### Passage
=====
U.S. Pat. No. 4,698,947 to McKay shows a wall structure including
two foamed plastic sheets interconnected using a tie system. One
disadvantage of this structure is a lack of compartmentalized
cavities for containing the poured concrete. The McKay structure
requires concrete to be poured within the whole wall structure to
obtain any rigidity. Such construction techniques may require
unnecessary amounts of concrete and may be less adaptable to
different wiring, plumbing and insulation configurations.
SUMMARY OF THE DISCLOSURE
A wall form structure according to an embodiment of the present
invention comprises a first prefabricated wall having a plurality
of openings, a second prefabricated wall having a plurality of
openings, a first column member coupled to the first prefabricated
wall, a second column member coupled to the second prefabricated
wall, and a connecting member, which is positioned between the
first and second prefabricated wall and connects the same, thus
forming a wall structure.
The first and second column members each comprise a planar stem
member and a plurality of connectors. The planar stem member
extends along a height of the respective prefabricated wall. The
connectors secures to and extends substantially perpendicular from
the planar stem member. The connectors are sized and arranged to
fit the corresponding openings in the prefabricated walls and are
sufficiently long to protrude through the prefabricated wall.
=====
### Provided data
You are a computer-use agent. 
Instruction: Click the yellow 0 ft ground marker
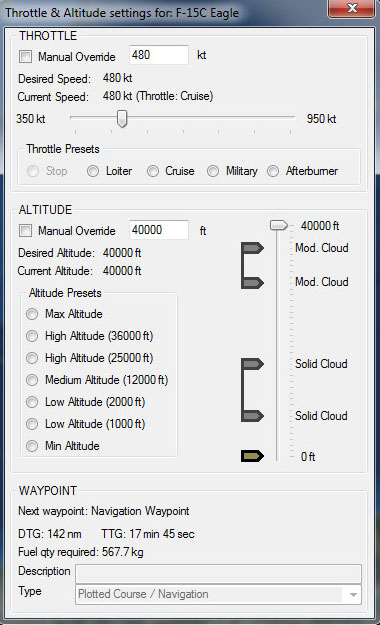click(252, 456)
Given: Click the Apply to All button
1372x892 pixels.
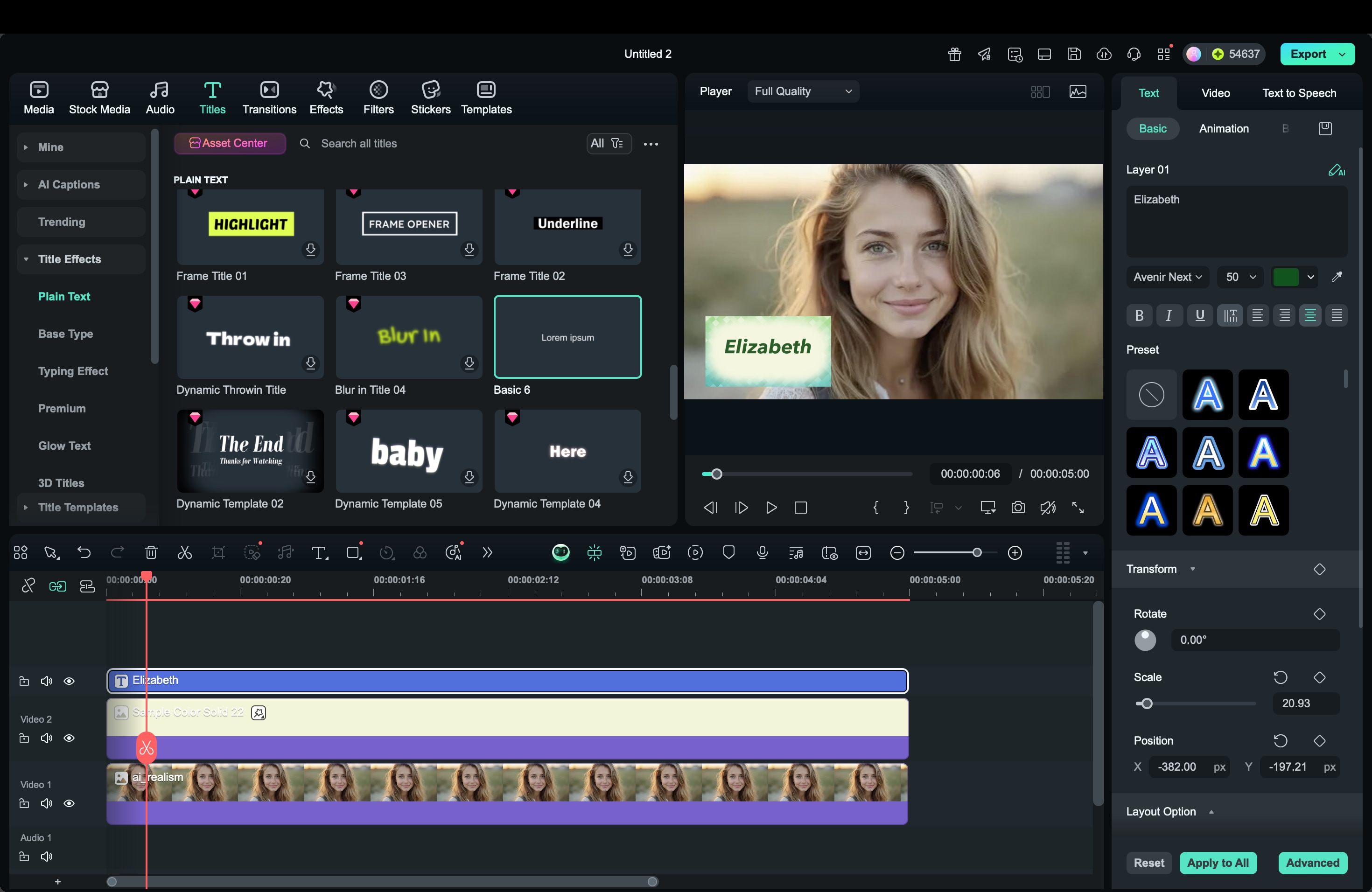Looking at the screenshot, I should [1218, 863].
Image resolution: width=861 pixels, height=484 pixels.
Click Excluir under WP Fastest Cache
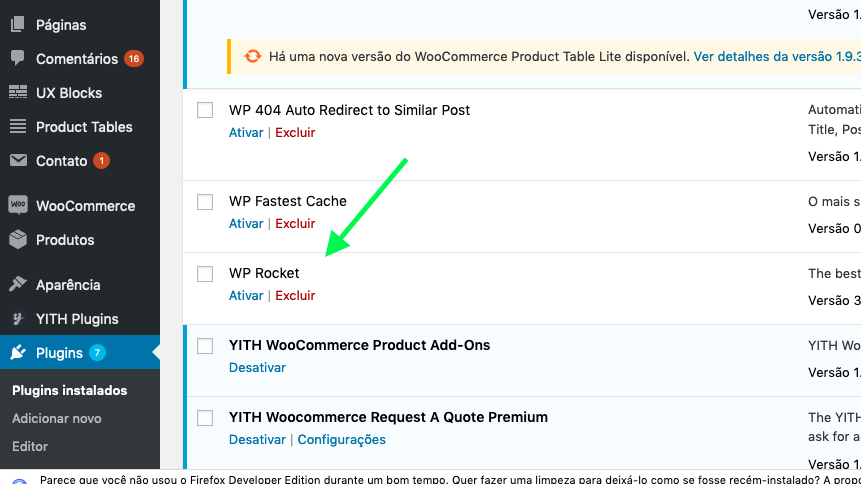(295, 224)
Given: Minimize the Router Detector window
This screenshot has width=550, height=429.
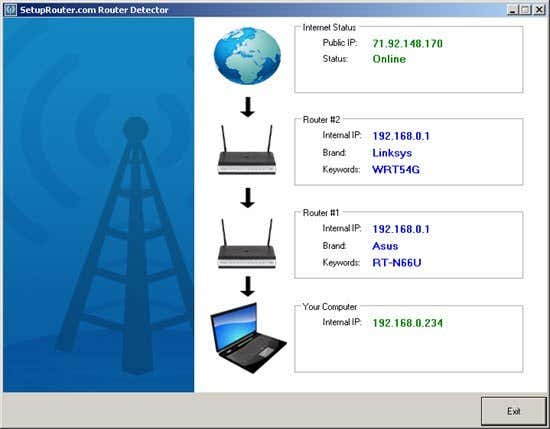Looking at the screenshot, I should pos(513,9).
=====
### Tasks to perform
1. According to the wall form passage, why does the McKay structure require concrete to be poured throughout the whole wall? Answer in one to three sentences.
2. Translate this sentence from the wall form passage into Spanish: "The planar stem member extends along a height of the respective prefabricated wall."
3. Carry on the wall form passage from its final sentence.

### Responses to the tasks
1. The McKay structure has no compartmentalized cavities to contain the poured concrete. As a result, it gains rigidity only when concrete is poured within the entire wall structure.

2. El elemento de vástago plano se extiende a lo largo de una altura de la pared prefabricada respectiva.

3.
The connecting member has a first receiving member, a second
receiving member and a coupling member. The second receiving member
is coupled to the first receiving member by the coupling member.
The first receiving member is secured to the first prefabricated
wall by engaging the connectors of the first column member through
the openings of the first prefabricated wall. The second receiving
member is secured to the second prefabricated wall by engaging the
connectors of the second column member through the openings of the
second prefabricated wall.
The first prefabricated wall may comprise a screen and a base
member, wherein the screen is secured to the base member and is
configured to extend along a height and a width of the base member.
Alternatively, the first prefabricate wall may be a metal mesh with
a support member which extends along the height of the base
member.
In accordance with a further aspect of the present invention, the
coupling member comprises a mesh or at least one cross piece or
both. The mesh has openings which are sufficiently small to
restrict the flow of concrete, but sufficiently large so that the
flow of concrete is not completely restricted.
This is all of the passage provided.